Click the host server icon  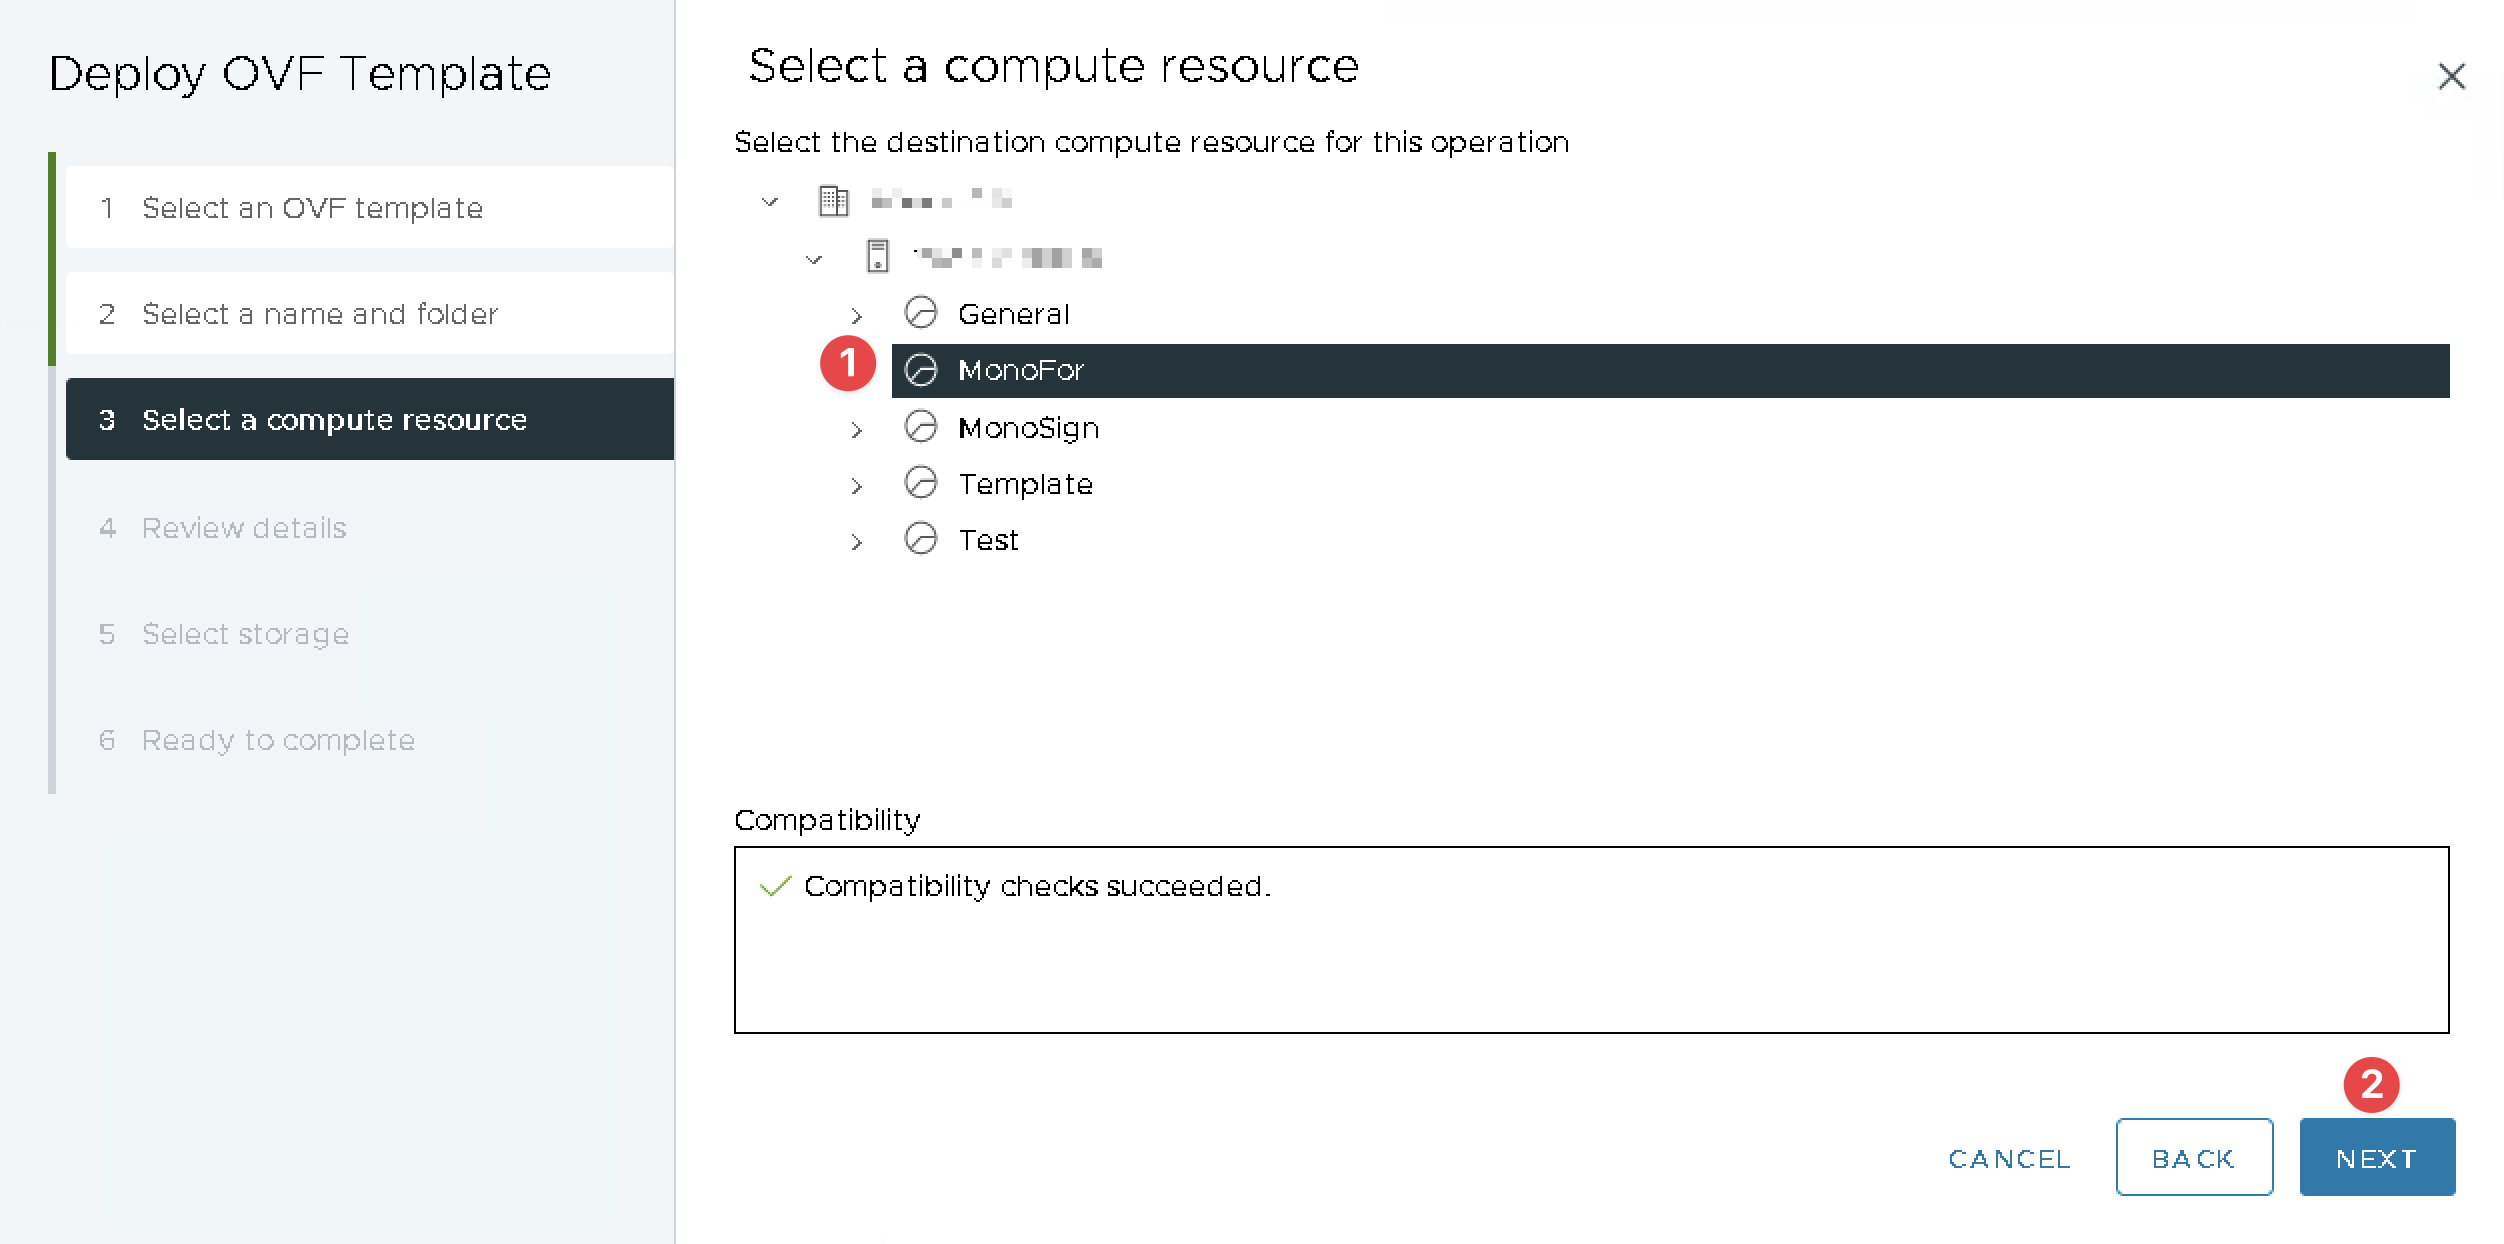pyautogui.click(x=877, y=257)
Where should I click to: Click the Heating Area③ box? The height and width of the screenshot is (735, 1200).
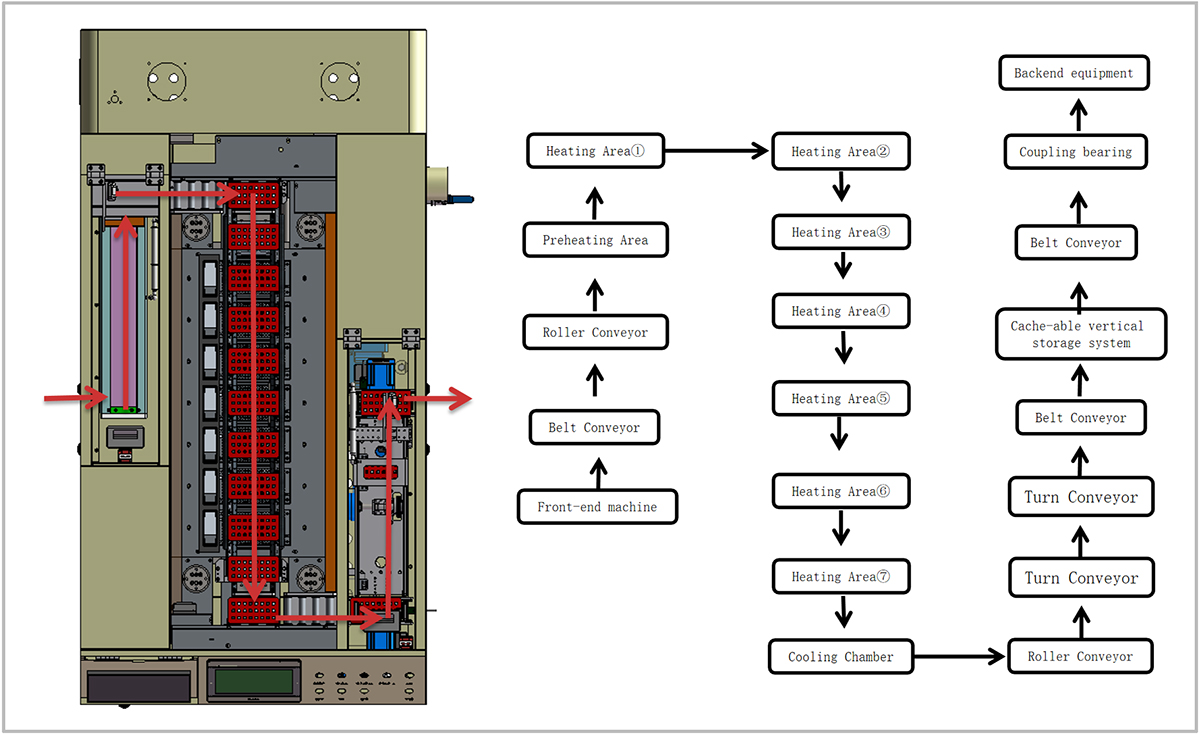(x=840, y=232)
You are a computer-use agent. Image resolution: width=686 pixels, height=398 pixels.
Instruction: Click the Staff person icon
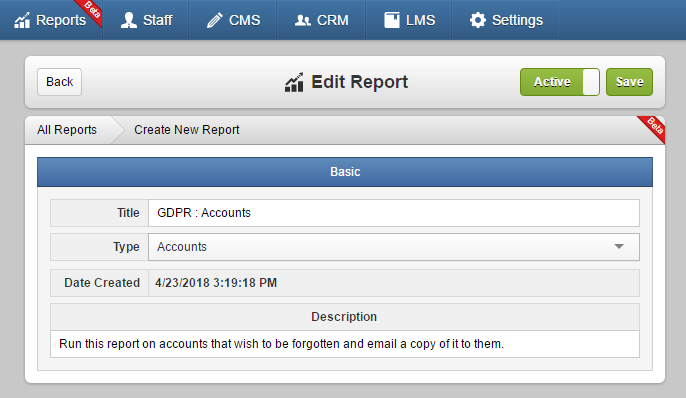click(x=129, y=20)
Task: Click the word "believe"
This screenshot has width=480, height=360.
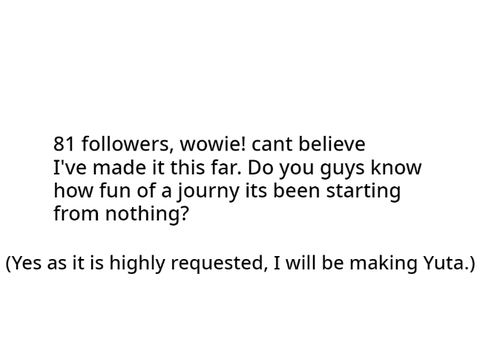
________________________
What is being asked :: Extract the lines beginning with the one that contains "You are a computer-use" and ending with the last line of the listing. Keep them exact and drop the pictures.

Solution for this exercise ::
You are a computer-use agent. Image resolution: width=686 pixels, height=398 pixels.
Instruction: Click the Staff person icon
click(x=129, y=20)
Task: Click the word "believe"
This screenshot has width=480, height=360.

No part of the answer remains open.